HOW TO COMPLETE THIS TASK
Could you set down exactly the lines in the records below between the line holding "Task: Select the MBeans tab" and the line holding "Click the Likes", inclusive?

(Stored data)

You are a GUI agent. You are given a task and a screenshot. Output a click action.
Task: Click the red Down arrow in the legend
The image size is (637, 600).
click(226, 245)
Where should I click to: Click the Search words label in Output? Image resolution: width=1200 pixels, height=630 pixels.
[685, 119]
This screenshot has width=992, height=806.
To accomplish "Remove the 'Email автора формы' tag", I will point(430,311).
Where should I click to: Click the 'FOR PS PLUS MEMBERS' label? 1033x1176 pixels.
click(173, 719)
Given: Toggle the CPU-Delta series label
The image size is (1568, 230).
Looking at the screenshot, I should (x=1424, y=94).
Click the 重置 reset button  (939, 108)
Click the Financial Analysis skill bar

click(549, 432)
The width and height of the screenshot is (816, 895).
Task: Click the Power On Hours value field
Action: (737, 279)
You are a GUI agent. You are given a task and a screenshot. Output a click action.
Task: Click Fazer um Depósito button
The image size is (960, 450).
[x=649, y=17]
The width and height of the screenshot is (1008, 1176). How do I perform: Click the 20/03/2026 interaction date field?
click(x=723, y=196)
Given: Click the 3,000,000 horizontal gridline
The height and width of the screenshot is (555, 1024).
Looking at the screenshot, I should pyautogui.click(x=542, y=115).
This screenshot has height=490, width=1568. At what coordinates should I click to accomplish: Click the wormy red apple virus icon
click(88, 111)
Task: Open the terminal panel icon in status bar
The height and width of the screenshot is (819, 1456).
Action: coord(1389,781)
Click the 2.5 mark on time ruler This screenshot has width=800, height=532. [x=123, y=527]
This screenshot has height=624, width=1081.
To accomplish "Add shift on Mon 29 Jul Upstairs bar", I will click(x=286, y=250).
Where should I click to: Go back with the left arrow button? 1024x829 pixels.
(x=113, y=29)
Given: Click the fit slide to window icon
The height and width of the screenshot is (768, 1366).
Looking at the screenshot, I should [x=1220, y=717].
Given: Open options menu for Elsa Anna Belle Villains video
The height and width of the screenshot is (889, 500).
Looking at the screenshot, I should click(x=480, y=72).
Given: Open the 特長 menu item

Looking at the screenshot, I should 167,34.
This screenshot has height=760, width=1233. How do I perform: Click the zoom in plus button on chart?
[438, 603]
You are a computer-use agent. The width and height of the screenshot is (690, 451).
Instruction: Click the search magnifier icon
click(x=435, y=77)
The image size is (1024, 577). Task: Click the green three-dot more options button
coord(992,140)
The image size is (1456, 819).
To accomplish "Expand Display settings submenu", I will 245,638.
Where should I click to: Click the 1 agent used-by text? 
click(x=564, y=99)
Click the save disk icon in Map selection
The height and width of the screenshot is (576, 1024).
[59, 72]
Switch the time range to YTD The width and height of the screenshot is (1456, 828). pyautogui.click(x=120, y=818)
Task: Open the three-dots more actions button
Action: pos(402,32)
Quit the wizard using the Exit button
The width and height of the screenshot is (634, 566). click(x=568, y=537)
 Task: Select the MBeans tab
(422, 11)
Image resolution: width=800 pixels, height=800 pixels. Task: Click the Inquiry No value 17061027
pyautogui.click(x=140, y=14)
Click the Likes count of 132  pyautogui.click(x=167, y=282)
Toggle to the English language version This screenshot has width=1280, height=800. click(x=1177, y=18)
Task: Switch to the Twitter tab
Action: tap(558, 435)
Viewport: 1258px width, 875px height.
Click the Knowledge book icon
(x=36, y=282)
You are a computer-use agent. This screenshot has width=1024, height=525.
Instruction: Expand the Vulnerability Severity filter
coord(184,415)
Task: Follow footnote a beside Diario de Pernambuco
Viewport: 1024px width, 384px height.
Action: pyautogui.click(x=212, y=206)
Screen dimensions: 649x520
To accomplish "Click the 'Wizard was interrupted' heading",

SOLUTION BELOW
 Task: Select the MBeans tab
(422, 11)
Image resolution: width=800 pixels, height=800 pixels. Task: Click the Inquiry No value 17061027
pyautogui.click(x=140, y=14)
Click the Likes count of 132  pyautogui.click(x=167, y=282)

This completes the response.